Current Events& Fiscal Policy05 May 2006 04:05 pm

By Shailagh Murray

The Senate ignored President Bush’s veto threat yesterday and easily passed a $109 billion emergency spending bill for war and hurricane recovery costs that also brimmed with favors for farmers, the fishing industry, and the states of Hawaii and Rhode Island.

The two-week debate that preceded yesterday’s 77 to 21 final vote was marked by an election-year surge in targeted spending on behalf of constituents and special interests, despite repeated warnings by fiscal conservatives about a swollen budget deficit.

The Senate added money to rebuild a highway in Hawaii; protect riverbanks in California; upgrade a hurricane barrier in Providence, R.I.; and compensate New England shell fishermen for their losses from a red tide outbreak. The Senate also took steps to make farming less risky by offering compensation for virtually any scourge, including drought, flood, wildfires and pestilence.

The next step for the Senate is a potentially rancorous final negotiating session with the House, where Republican leaders greeted the Senate package with scorn. House Speaker J. Dennis Hastert (R-Ill.) called it “dead on arrival” and said his chamber “has no intention of joining in a spending spree.”

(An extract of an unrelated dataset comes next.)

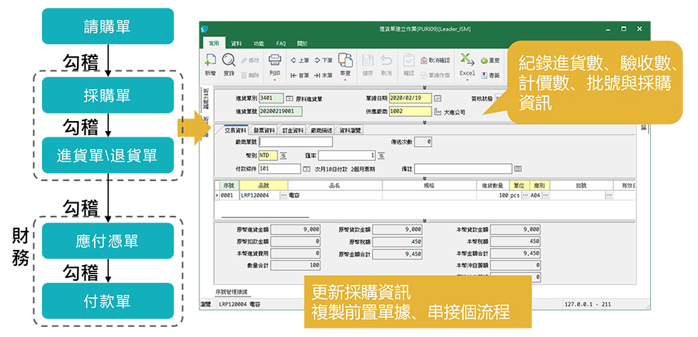
Task: Open lookup button beside 幣別 NTD
Action: coord(283,155)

House Majority Leader John A. Boehner (R-Ohio) promised a final bill that does not spend “one dollar more than what the president asks for, period.”

-Snip-

“In emergency legislation, we have a lot of things that really aren’t emergencies,” said Sen. Tom Coburn (R-Okla.), who led a largely futile fight to strip extraneous provisions from the bill. “I think we as a body ought to look at that and use self-discipline.”

Link

It seems Congress is full of nothing but rhetoric when its politicians speak about cutting the budget and keeping federal spending to a responsible level. While this bill represents and includes much needed funding for important priorities like the wars in Iraq and Afghanistan and more hurricane relief for the southern coast, many politicians have let their pork-filled ambitions get in the way of fiscally sound and responsible policy.

With the threat of a veto from President Bush, many conservatives including Trent Lott have no words of support for the president, but merely brush the threat of veto aside - “I don’t take it that seriously, and I don’t think (Bush’s) priorities come down from heaven.” Lott’s words are not only a disappointment, but they are words that represent failing ideals in politicians who cannot and should not be considered conservatives anymore.